═══ Excerpted data ═══

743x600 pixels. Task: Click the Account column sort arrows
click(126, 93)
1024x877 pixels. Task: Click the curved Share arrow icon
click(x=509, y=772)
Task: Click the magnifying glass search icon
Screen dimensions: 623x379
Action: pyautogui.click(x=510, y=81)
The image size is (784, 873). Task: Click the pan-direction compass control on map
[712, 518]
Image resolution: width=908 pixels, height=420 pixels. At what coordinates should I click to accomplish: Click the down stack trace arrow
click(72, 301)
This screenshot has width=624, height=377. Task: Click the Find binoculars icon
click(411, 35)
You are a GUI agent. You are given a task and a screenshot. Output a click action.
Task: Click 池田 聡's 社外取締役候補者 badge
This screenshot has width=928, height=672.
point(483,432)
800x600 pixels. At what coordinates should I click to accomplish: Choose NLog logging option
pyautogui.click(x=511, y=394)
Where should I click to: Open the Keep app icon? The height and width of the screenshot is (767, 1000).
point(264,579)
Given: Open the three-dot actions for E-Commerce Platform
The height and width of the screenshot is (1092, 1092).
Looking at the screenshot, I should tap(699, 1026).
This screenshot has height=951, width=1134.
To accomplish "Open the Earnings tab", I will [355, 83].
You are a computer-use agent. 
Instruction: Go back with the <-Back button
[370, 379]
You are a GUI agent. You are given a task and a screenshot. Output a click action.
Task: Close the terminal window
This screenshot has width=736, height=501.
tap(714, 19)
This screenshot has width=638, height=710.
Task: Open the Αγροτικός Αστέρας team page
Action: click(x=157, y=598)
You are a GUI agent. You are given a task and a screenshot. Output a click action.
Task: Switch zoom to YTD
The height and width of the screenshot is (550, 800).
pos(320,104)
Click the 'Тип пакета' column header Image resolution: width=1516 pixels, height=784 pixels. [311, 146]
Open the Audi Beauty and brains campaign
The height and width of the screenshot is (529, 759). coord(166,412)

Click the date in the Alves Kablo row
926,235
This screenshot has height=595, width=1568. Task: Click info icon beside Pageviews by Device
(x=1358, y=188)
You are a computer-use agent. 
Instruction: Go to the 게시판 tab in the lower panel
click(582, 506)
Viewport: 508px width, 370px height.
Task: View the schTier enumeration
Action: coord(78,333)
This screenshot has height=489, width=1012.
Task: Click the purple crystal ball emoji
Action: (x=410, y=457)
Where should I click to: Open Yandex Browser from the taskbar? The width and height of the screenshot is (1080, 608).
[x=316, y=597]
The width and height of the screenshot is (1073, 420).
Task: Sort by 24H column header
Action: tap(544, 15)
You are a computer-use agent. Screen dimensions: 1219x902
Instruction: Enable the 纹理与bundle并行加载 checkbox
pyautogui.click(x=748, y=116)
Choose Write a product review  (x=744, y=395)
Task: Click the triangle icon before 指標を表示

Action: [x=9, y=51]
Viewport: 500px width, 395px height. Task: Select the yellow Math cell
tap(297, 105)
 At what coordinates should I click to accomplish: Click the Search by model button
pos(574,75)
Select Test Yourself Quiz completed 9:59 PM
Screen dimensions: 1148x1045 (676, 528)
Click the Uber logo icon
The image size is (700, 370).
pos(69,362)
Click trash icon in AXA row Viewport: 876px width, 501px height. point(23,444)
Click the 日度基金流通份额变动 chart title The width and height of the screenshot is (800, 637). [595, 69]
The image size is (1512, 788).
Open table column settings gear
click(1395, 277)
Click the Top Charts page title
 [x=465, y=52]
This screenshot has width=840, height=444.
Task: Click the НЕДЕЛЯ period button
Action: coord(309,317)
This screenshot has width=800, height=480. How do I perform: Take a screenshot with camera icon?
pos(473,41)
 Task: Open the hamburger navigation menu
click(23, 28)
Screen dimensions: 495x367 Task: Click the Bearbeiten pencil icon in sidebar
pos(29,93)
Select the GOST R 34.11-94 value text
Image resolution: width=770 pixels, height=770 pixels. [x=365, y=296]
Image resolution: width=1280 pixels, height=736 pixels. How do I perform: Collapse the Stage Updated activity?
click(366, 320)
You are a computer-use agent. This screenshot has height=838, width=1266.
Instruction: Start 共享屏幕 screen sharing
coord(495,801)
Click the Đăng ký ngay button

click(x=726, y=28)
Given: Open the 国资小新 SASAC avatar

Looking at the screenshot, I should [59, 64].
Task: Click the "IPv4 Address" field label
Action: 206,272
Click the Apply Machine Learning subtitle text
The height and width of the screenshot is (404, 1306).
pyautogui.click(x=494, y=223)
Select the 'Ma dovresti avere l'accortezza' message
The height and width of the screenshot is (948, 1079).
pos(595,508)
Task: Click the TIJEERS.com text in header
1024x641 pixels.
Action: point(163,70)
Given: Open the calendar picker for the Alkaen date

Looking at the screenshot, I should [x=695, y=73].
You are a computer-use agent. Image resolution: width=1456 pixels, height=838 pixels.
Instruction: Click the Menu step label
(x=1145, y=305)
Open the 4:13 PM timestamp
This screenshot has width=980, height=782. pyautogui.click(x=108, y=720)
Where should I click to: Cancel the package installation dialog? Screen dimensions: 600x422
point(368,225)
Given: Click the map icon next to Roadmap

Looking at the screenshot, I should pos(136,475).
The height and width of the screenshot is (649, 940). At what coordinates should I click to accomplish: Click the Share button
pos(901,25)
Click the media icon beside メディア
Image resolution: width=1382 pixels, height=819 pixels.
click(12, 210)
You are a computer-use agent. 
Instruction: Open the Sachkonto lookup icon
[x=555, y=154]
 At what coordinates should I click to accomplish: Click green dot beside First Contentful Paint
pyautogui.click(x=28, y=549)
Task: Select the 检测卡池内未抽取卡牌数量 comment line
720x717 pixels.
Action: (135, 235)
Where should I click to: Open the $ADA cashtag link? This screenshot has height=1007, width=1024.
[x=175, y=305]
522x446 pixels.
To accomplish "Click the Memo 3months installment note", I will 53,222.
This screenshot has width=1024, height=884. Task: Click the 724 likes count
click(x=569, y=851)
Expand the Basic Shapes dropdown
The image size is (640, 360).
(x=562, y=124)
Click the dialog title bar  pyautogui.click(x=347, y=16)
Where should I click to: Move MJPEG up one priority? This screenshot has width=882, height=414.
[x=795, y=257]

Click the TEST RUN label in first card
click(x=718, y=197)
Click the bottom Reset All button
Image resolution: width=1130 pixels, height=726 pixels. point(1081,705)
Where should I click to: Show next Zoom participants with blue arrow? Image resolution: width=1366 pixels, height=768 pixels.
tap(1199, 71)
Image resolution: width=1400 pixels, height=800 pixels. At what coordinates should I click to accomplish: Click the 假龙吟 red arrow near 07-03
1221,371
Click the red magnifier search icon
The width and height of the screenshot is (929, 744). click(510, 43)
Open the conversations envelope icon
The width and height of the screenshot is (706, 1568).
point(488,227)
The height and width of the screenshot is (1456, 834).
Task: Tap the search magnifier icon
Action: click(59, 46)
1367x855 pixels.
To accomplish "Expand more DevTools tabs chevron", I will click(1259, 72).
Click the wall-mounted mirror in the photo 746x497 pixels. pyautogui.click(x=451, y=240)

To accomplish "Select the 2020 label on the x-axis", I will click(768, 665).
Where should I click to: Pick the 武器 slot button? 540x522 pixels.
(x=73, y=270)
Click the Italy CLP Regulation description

═══

== Required work ==
Word for word, repeat every record.

== Your solution ==
743x600 pixels. Task: Click the Account column sort arrows
click(126, 93)
1024x877 pixels. Task: Click the curved Share arrow icon
click(x=509, y=772)
Task: Click the magnifying glass search icon
Screen dimensions: 623x379
Action: pyautogui.click(x=510, y=81)
The image size is (784, 873). Task: Click the pan-direction compass control on map
[712, 518]
Image resolution: width=908 pixels, height=420 pixels. At what coordinates should I click to accomplish: Click the down stack trace arrow
click(72, 301)
This screenshot has width=624, height=377. Task: Click the Find binoculars icon
click(411, 35)
You are a GUI agent. You are given a task and a screenshot. Output a click action.
Task: Click 池田 聡's 社外取締役候補者 badge
This screenshot has width=928, height=672.
point(483,432)
800x600 pixels. At what coordinates should I click to accomplish: Choose NLog logging option
pyautogui.click(x=511, y=394)
Where should I click to: Open the Keep app icon? The height and width of the screenshot is (767, 1000).
point(264,579)
Given: Open the three-dot actions for E-Commerce Platform
The height and width of the screenshot is (1092, 1092).
Looking at the screenshot, I should tap(699, 1026).
This screenshot has height=951, width=1134.
To accomplish "Open the Earnings tab", I will [355, 83].
You are a computer-use agent. 
Instruction: Go back with the <-Back button
[370, 379]
You are a GUI agent. You are given a task and a screenshot. Output a click action.
Task: Close the terminal window
This screenshot has width=736, height=501.
tap(714, 19)
This screenshot has width=638, height=710.
Task: Open the Αγροτικός Αστέρας team page
Action: click(x=157, y=598)
You are a GUI agent. You are given a task and a screenshot. Output a click action.
Task: Switch zoom to YTD
The height and width of the screenshot is (550, 800).
pos(320,104)
Click the 'Тип пакета' column header Image resolution: width=1516 pixels, height=784 pixels. [311, 146]
Open the Audi Beauty and brains campaign
The height and width of the screenshot is (529, 759). coord(166,412)

Click the date in the Alves Kablo row
926,235
This screenshot has height=595, width=1568. Task: Click info icon beside Pageviews by Device
(x=1358, y=188)
You are a computer-use agent. 
Instruction: Go to the 게시판 tab in the lower panel
click(582, 506)
Viewport: 508px width, 370px height.
Task: View the schTier enumeration
Action: coord(78,333)
This screenshot has height=489, width=1012.
Task: Click the purple crystal ball emoji
Action: (x=410, y=457)
Where should I click to: Open Yandex Browser from the taskbar? The width and height of the screenshot is (1080, 608).
[x=316, y=597]
The width and height of the screenshot is (1073, 420).
Task: Sort by 24H column header
Action: tap(544, 15)
You are a computer-use agent. Screen dimensions: 1219x902
Instruction: Enable the 纹理与bundle并行加载 checkbox
pyautogui.click(x=748, y=116)
Choose Write a product review  (x=744, y=395)
Task: Click the triangle icon before 指標を表示

Action: [x=9, y=51]
Viewport: 500px width, 395px height. Task: Select the yellow Math cell
tap(297, 105)
 At what coordinates should I click to accomplish: Click the Search by model button
pos(574,75)
Select Test Yourself Quiz completed 9:59 PM
Screen dimensions: 1148x1045 (676, 528)
Click the Uber logo icon
The image size is (700, 370).
pos(69,362)
Click trash icon in AXA row Viewport: 876px width, 501px height. point(23,444)
Click the 日度基金流通份额变动 chart title The width and height of the screenshot is (800, 637). [595, 69]
The image size is (1512, 788).
Open table column settings gear
click(1395, 277)
Click the Top Charts page title
 [x=465, y=52]
This screenshot has width=840, height=444.
Task: Click the НЕДЕЛЯ period button
Action: coord(309,317)
This screenshot has width=800, height=480. How do I perform: Take a screenshot with camera icon?
pos(473,41)
 Task: Open the hamburger navigation menu
click(23, 28)
Screen dimensions: 495x367 Task: Click the Bearbeiten pencil icon in sidebar
pos(29,93)
Select the GOST R 34.11-94 value text
Image resolution: width=770 pixels, height=770 pixels. [x=365, y=296]
Image resolution: width=1280 pixels, height=736 pixels. How do I perform: Collapse the Stage Updated activity?
click(366, 320)
You are a computer-use agent. This screenshot has height=838, width=1266.
Instruction: Start 共享屏幕 screen sharing
coord(495,801)
Click the Đăng ký ngay button

click(x=726, y=28)
Given: Open the 国资小新 SASAC avatar

Looking at the screenshot, I should [59, 64].
Task: Click the "IPv4 Address" field label
Action: 206,272
Click the Apply Machine Learning subtitle text
The height and width of the screenshot is (404, 1306).
pyautogui.click(x=494, y=223)
Select the 'Ma dovresti avere l'accortezza' message
The height and width of the screenshot is (948, 1079).
pos(595,508)
Task: Click the TIJEERS.com text in header
1024x641 pixels.
Action: point(163,70)
Given: Open the calendar picker for the Alkaen date

Looking at the screenshot, I should [x=695, y=73].
You are a computer-use agent. Image resolution: width=1456 pixels, height=838 pixels.
Instruction: Click the Menu step label
(x=1145, y=305)
Open the 4:13 PM timestamp
This screenshot has width=980, height=782. pyautogui.click(x=108, y=720)
Where should I click to: Cancel the package installation dialog? Screen dimensions: 600x422
point(368,225)
Given: Click the map icon next to Roadmap

Looking at the screenshot, I should pos(136,475).
The height and width of the screenshot is (649, 940). At what coordinates should I click to accomplish: Click the Share button
pos(901,25)
Click the media icon beside メディア
Image resolution: width=1382 pixels, height=819 pixels.
click(12, 210)
You are a computer-use agent. 
Instruction: Open the Sachkonto lookup icon
[x=555, y=154]
 At what coordinates should I click to accomplish: Click green dot beside First Contentful Paint
pyautogui.click(x=28, y=549)
Task: Select the 检测卡池内未抽取卡牌数量 comment line
720x717 pixels.
Action: (135, 235)
Where should I click to: Open the $ADA cashtag link? This screenshot has height=1007, width=1024.
[x=175, y=305]
522x446 pixels.
To accomplish "Click the Memo 3months installment note", I will 53,222.
This screenshot has width=1024, height=884. Task: Click the 724 likes count
click(x=569, y=851)
Expand the Basic Shapes dropdown
The image size is (640, 360).
(x=562, y=124)
Click the dialog title bar  pyautogui.click(x=347, y=16)
Where should I click to: Move MJPEG up one priority? This screenshot has width=882, height=414.
[x=795, y=257]

Click the TEST RUN label in first card
click(x=718, y=197)
Click the bottom Reset All button
Image resolution: width=1130 pixels, height=726 pixels. point(1081,705)
Where should I click to: Show next Zoom participants with blue arrow? Image resolution: width=1366 pixels, height=768 pixels.
tap(1199, 71)
Image resolution: width=1400 pixels, height=800 pixels. At what coordinates should I click to accomplish: Click the 假龙吟 red arrow near 07-03
1221,371
Click the red magnifier search icon
The width and height of the screenshot is (929, 744). click(510, 43)
Open the conversations envelope icon
The width and height of the screenshot is (706, 1568).
point(488,227)
The height and width of the screenshot is (1456, 834).
Task: Tap the search magnifier icon
Action: click(59, 46)
1367x855 pixels.
To accomplish "Expand more DevTools tabs chevron", I will click(1259, 72).
Click the wall-mounted mirror in the photo 746x497 pixels. pyautogui.click(x=451, y=240)

To accomplish "Select the 2020 label on the x-axis", I will click(768, 665).
Where should I click to: Pick the 武器 slot button? 540x522 pixels.
(x=73, y=270)
Click the Italy CLP Regulation description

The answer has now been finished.